For its part, FNSEA — France’s farm lobby and member of Copa-Cogeca — has insisted that the EU “must produce more” in the face of Russia’s invasion.
But NGOs maintain that while food prices have risen since Russia’s invasion, this is not due to low harvests.
“The invasion of Ukraine has certainly helped spark a crisis of hunger, but it can’t be emphasised enough that there has been no shortage of food supply,” Olivier de Schutter, the UN Special Rapporteur on extreme poverty and human rights, told DeSmog.
Rather, experts say, the hike in food prices is instead caused by food speculation — recently captured by investigators at Lighthouse Reports — along with inequality of access, and fragmented global supply chains.
“The industry is pushing the narrative,” says Roynel, “that unless we use pesticides to grow crops and increase yields, we’re putting food security at risk.”
De Schutter believes the reverse is true. “Droughts in Europe, India and the US Midwest, and floods in Pakistan are by far the bigger concern for global food yields this year,” he says.
“Yet powerful agrochemical lobbies are conveniently advocating increasing dependency on their climate and nature damaging products, setting us up for more shocks and vulnerability for years to come.”
“Agriculture is possible without pesticides and that is the key to resilient and healthy ecosystems and a more stable, future-proof food system,” maintains Botzki from FoodWatch International. “We could easily see a 40 per cent drop in pesticide use if we just stopped preemptively spraying crops before they even have pests on them.”
Syngenta commented that it agrees with “the overarching aims of the EU’s Green Deal”. FNSEA, Bayer, and Corteva declined to comment.
Copa-Cogeca told DeSmog that it had on “multiple [in]stances” expressed concerns “that the European Commission has not sufficiently taken into account the unbearable pressure put on the agri-food chain with the COVID crisis and Russian aggression on Ukraine”.

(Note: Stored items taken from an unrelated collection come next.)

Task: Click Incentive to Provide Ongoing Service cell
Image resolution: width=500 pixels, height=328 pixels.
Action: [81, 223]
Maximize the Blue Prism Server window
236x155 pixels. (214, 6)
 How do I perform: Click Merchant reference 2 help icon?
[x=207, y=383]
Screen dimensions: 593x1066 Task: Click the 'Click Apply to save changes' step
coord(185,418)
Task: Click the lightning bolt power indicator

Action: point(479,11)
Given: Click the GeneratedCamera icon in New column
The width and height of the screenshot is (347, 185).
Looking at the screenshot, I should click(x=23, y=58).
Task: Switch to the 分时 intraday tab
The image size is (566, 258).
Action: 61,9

CropLife Europe stated that the war in Ukraine needed to be “taken into consideration” in Farm to Fork targets.
BASF told DeSmog that it: “acknowledged societal expectations to reduce crop protection products” and targets should balance “the desired outcomes in terms of biodiversity preservation, safeguarding health and productivity”.
Playing the Long Game
Environmental organizations in Brussels fear that industry arguments are gaining momentum, despite widespread support for pesticide cuts and opposition to delays.
“If we don’t get these more eco-friendly files through now, it will put us back years,” warns Botzki. “Decisions made now will shape what legislation can achieve in the future,” she says.
According to Friends of the Earth’s Clara Bourgin, this may be precisely the long game that the industry is playing.
If a decision on pesticide cuts can be kicked down the road until the next EU presidency, there’s a risk the green push could be abandoned altogether. Although, Bourgin points out, the views of the next European Commission (due to be elected in 2024) are not yet known, she fears that “Farm to Fork will be forgotten altogether”.
This article was updated on 12 December to reflect an increase in the number of member states calling for more data before the pesticide regulation SUR could be adopted.